Richard Feynman inicia su curso de Mecánica Cuántica con un experimento ideal, basado en la doble rendija de Young, que le permite distinguir entre una situación clásica y una de cuántica. Una máquina lanza partículas (balas o electrones) sobre una pared con una doble rendija, por delante de una pantalla donde impactar.

En un sistema clásico las trayectorias de las balas son distinguibles, es decir, se puede seguir el camino que sigue cada una. Los impactos en la pantalla seguirán una distribución estadística, resultado de sumar los impactos individuales de las distribuciones que se obtendrían separando las balas que han pasado por una rendija o por la otra. Se obtiene, pues, una distribución de probabilidad que es la suma de las distribuciones de probabilidad de las dos rendijas.

En un sistema cuántico las trayectorias individuales no se pueden seguir. Incluso enviando electrones uno a uno, los impactos en la pantalla dibujaran una distribución que mostrará una figura de interferencia, siempre que los dos agujeros estén abiertos.

Podríamos considerar este dispositivo como un canal de comunicación. Por ejemplo, variando la separación de las rendijas, la distribución de los impactos en la pantalla será distinta. Es fácil imaginar un código de comunicación basado en este efecto. ¿Habrá alguna diferencia entre el caso clásico y el caso cuántico?

Si un espía accediera al canal de comunicación (entre las rendijas y la pantalla) podría fácilmente iluminar el camino de las partículas y deducir la figura sobre la pantalla y, por tanto, descifrar el mensaje. Ahora bien, esto seria cierto solamente en el caso clásico. Si se usa la misma técnica de espionaje para una comunicación cuántica, la acción del espía eliminaría la formación de la figura de interferencia.

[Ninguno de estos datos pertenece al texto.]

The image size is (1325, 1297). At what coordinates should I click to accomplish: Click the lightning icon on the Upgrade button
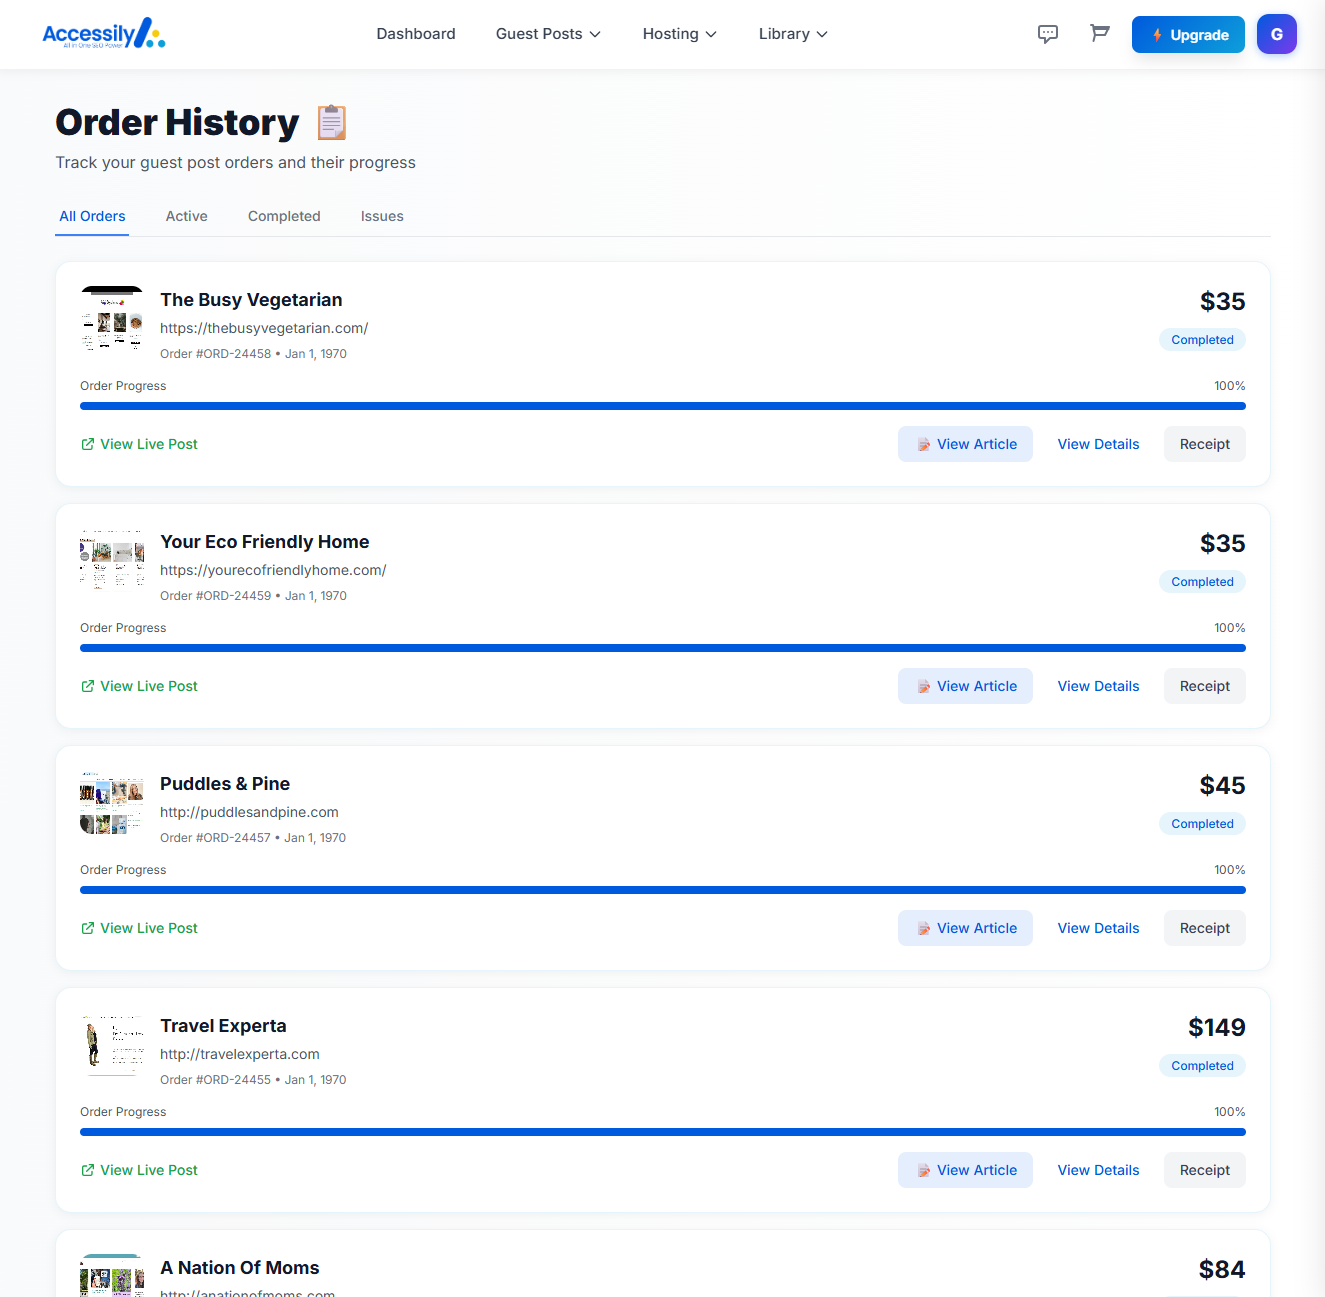(1158, 34)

La imposibilidad de observar un sistema cuántico sin perturbarlo está en la base de la aplicación de los sistemas cuánticos al tratamiento de la información. La criptografía, entendida como el conjunto de técnicas para mantener una comunicación segura entre dos partes, es, por tanto, un campo de aplicación ideal de esta característica de los sistemas cuánticos: observar (espiar) modifica (destruye) el sistema observado. Es como si el espía al leer un documento secreto lo perturbara o incluso destruyera.

¿Es realmente posible implementar un sistema de comunicaciones seguro (inviolable) basándose en sistemas cuánticos? La respuesta es positiva: la mecánica cuántica ha abierto una nueva vía en la historia de la criptografía, pero, paradójicamente, también ha puesto en cuestión la seguridad de los métodos criptográficos más utilizados actualmente.

A modo de resumen:

El uso de la mecánica cuántica a sistemas computacionales se está desarrollando vertiginosamente, y esperemos que para bien de todos. Habría que esperar y observar con qué nuevas artimañas atacarán los hackers en el futuro cuántico, porque de hecho lo intentarán. Debe ser interesante el poder cambiar la energía de un fotón con el simple click de un mouse, pero como dijese Sócrates:

“Daría el 100% de lo que sé, por el 50% de lo que ignoro”.

Escrito por: ING. ROIMAN VALBUENA.

[1] Ing. Roiman Valbuena, Trabajo de grado Maestría titulado:
NUEVAS TECNOLOGÍAS DE TELECOMUNICACIONES COMO AMENAZAS DE SEGURIDAD EN LA INTERNET. Venezuela 2009.

[2] Criptografía y Mecánica Cuántica.
ZDZISLAW MEGLICKI. Quantum Computing Without Magic Devices. Primera Edición. The MIT Press Cambridge, Massachusetts London, England. 2008.